I have a love/hate relationship with David Thomson’s writing. (I don’t know the man at all so there’s no reason I could have a love/hate relationship with him personally.) His writing seems to me to be preoccupied with sex. Or maybe he’s occupied with sex the normal amount but he writes about it more than other film critics. It seems to take me longer to read his books than other books. Not because they’re necessarily harder to comprehend, they just hit stretches that fail to keep my attention. I’ve been reading Thomson’s The Big Screen off and on for over a year. Inevitably, after I pick it back up, I hit a patch that opens a newly discovered subject for me or gives a rich insight into something about which I thought I was completely conversant.
Shortly after this past Christmas, I wandered into Barnes & Noble with a gift card I’d received in my stocking. I walked out with Thomson’s How To Watch A Movie — knowing full well that it would be more (and less) than advertised. The book is a collection of meditations (a little over a dozen) on the elements that make up a movie – and therefore shape the movie watching experience.

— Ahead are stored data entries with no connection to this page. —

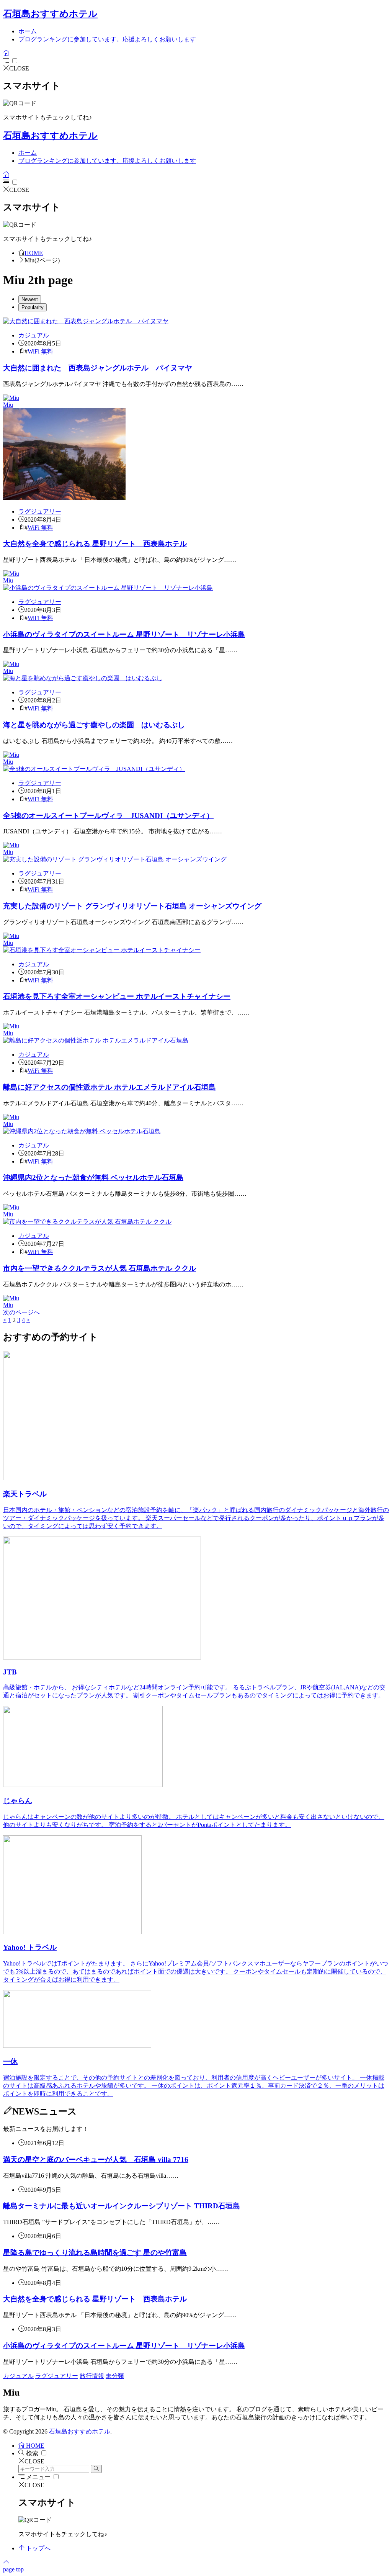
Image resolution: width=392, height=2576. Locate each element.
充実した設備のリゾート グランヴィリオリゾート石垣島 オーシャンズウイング (132, 906)
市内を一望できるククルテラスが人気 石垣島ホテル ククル (99, 1268)
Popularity (32, 307)
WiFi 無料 (40, 351)
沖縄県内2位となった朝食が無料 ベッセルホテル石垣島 (93, 1177)
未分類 (115, 2376)
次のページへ (21, 1312)
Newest (29, 299)
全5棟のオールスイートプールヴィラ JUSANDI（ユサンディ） (108, 816)
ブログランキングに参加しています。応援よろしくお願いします (107, 39)
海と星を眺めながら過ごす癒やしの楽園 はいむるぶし (94, 725)
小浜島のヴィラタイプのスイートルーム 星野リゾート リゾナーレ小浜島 (124, 634)
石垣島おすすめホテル (50, 14)
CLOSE (19, 68)
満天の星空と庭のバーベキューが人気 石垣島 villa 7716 (95, 2159)
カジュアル (33, 335)
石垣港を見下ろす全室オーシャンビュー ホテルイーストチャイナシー (116, 996)
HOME (33, 253)
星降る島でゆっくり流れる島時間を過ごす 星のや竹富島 (95, 2253)
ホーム (27, 31)
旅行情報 (92, 2376)
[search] (96, 2469)
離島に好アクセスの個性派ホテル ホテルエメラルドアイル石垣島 (109, 1087)
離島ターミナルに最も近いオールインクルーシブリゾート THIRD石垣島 (121, 2206)
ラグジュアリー (39, 511)
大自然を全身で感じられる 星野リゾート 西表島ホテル (95, 544)
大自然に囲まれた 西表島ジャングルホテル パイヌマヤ (97, 368)
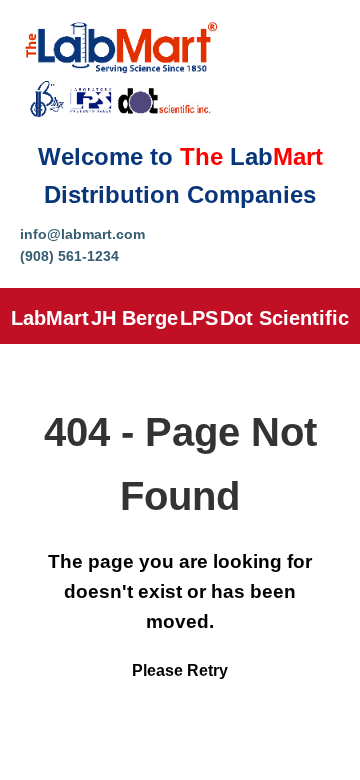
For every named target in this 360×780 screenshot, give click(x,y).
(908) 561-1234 (69, 256)
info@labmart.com (82, 234)
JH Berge (134, 318)
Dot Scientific (284, 318)
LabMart (50, 318)
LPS (199, 318)
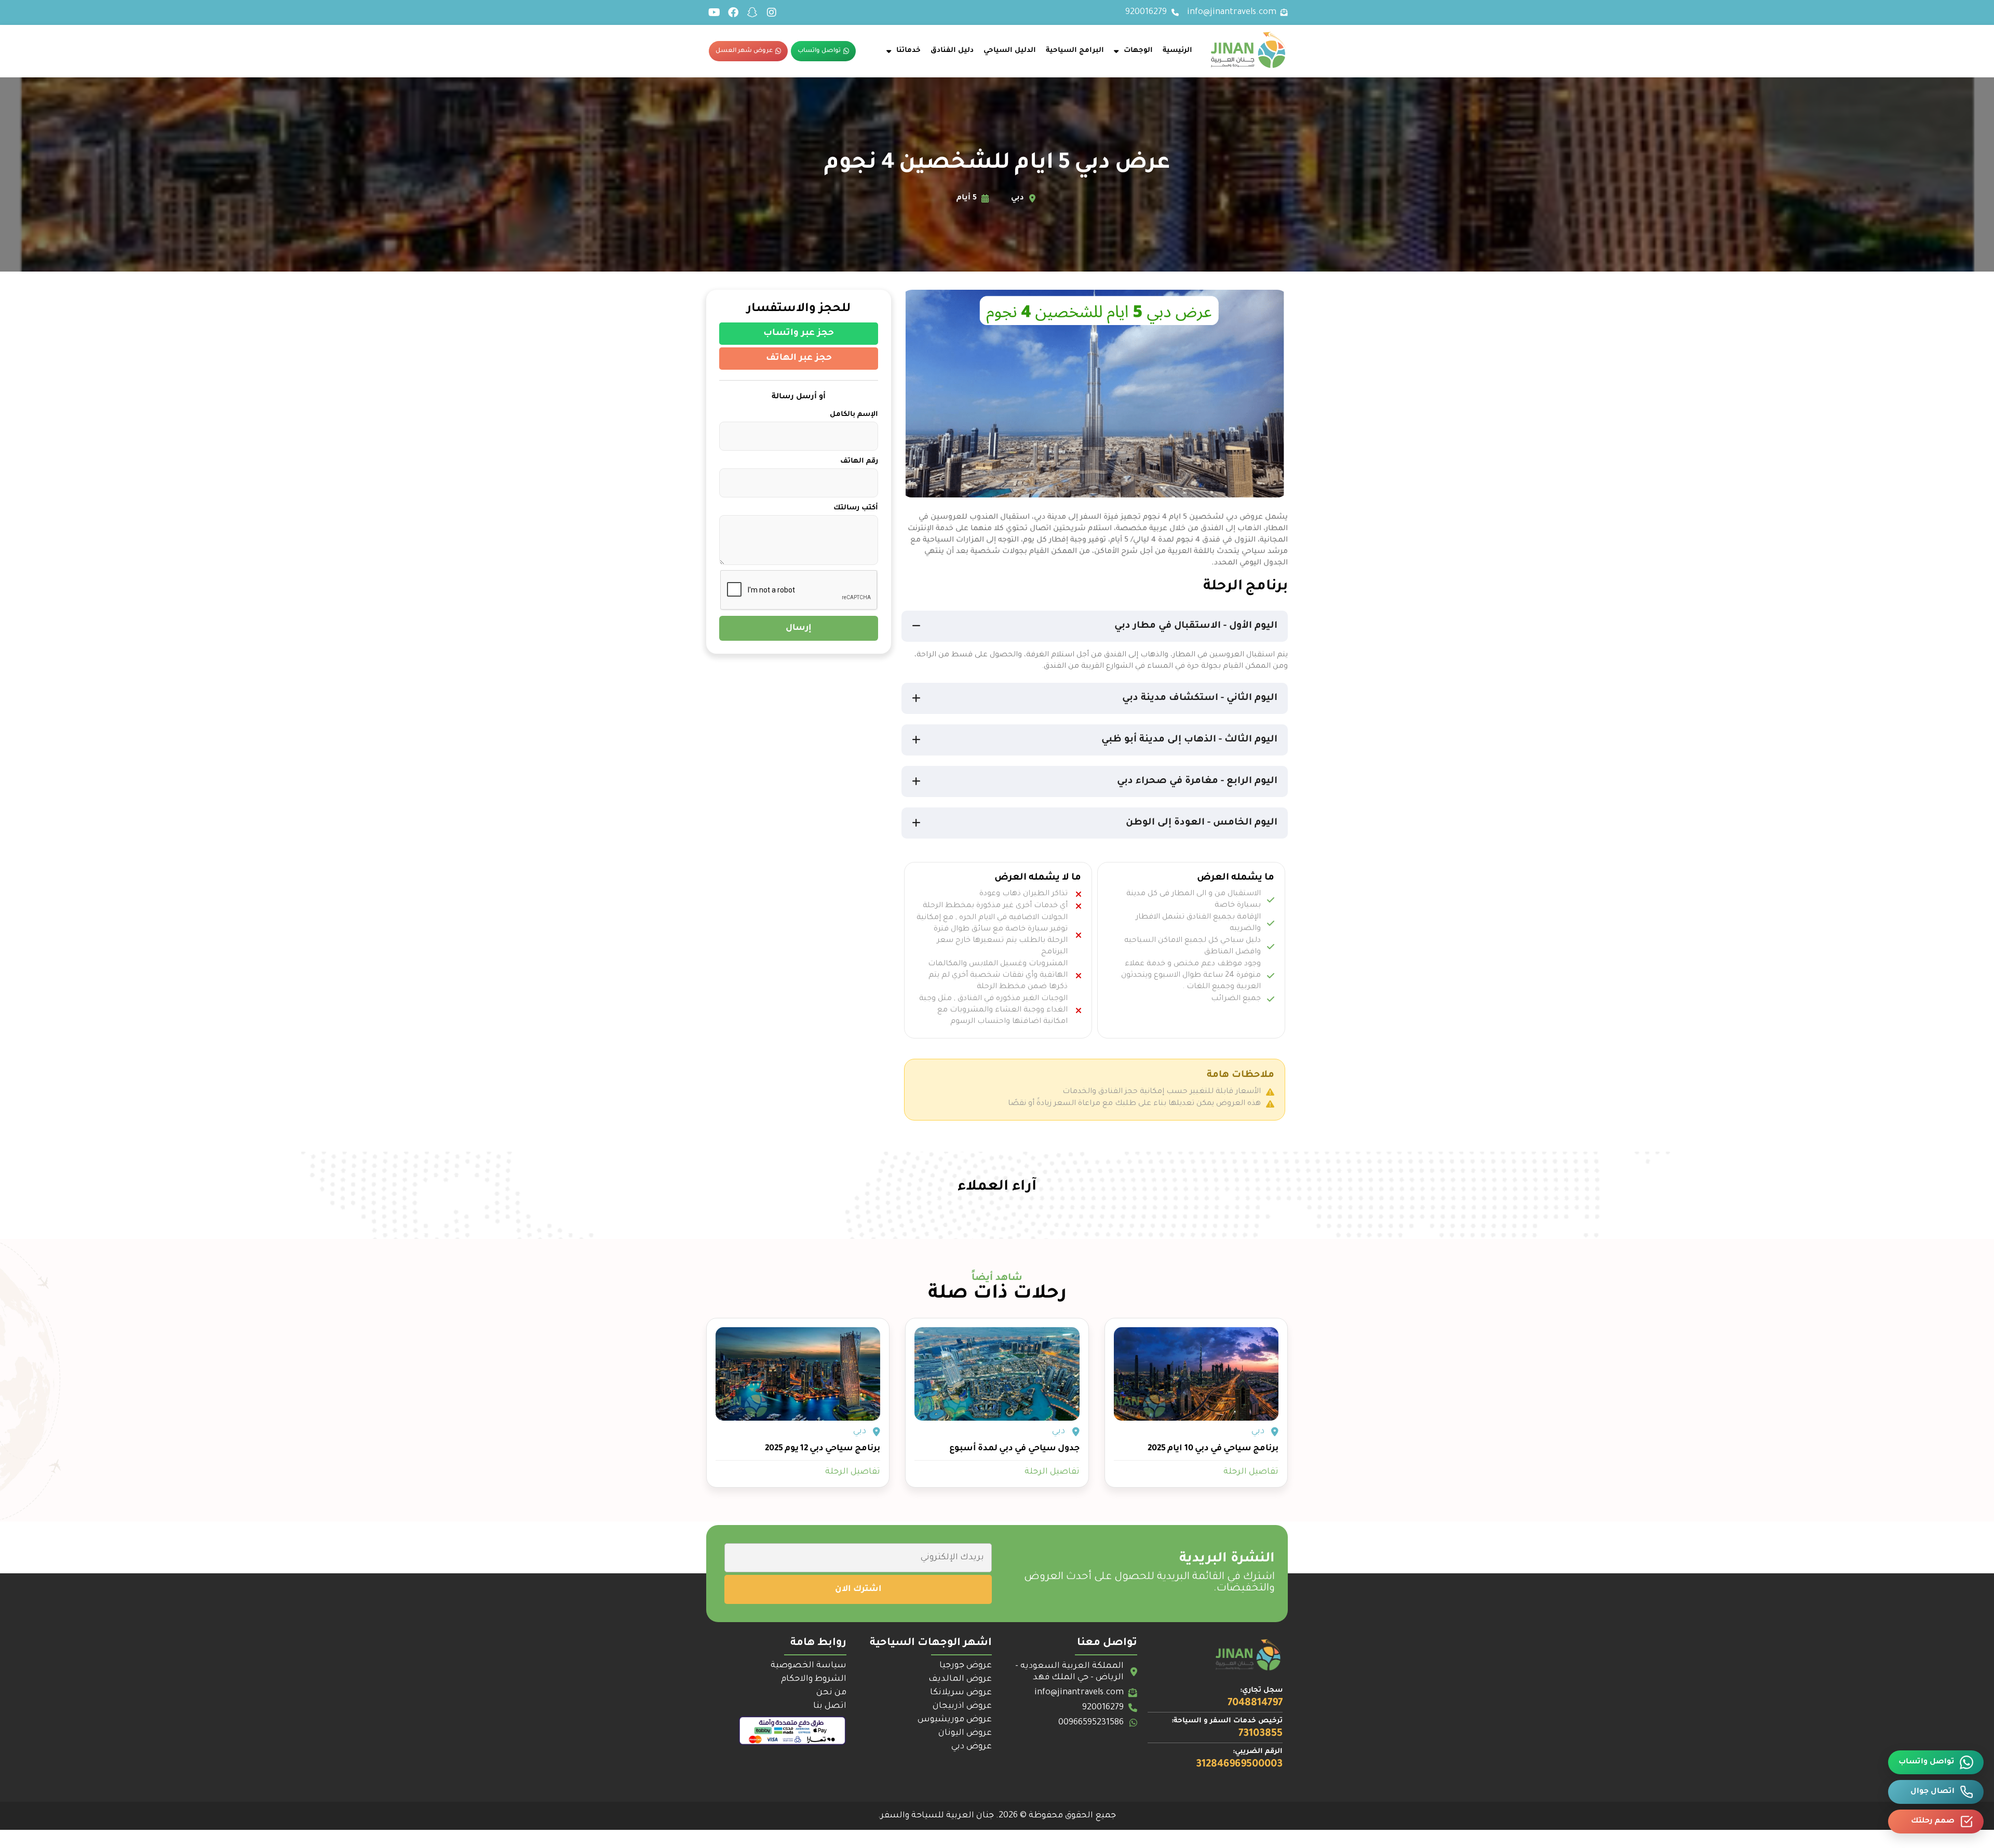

Compared to previous experiences with his work this book is short and to the point. My copy is full of notes in the margin and lists of films scribbled on the flyleaf that I must see.
Just when I think Thomson will lose me again, he comes up with a line like this:
One might as well, in considering how to watch a movie, recognize the extent to which public life in America has itself become an untidy, unrated motion picture that has a captive but disenchanted audience. – How To Watch A Movie, David Thomson
A disenchanted audience, indeed. It may be more my problem than Thomson’s.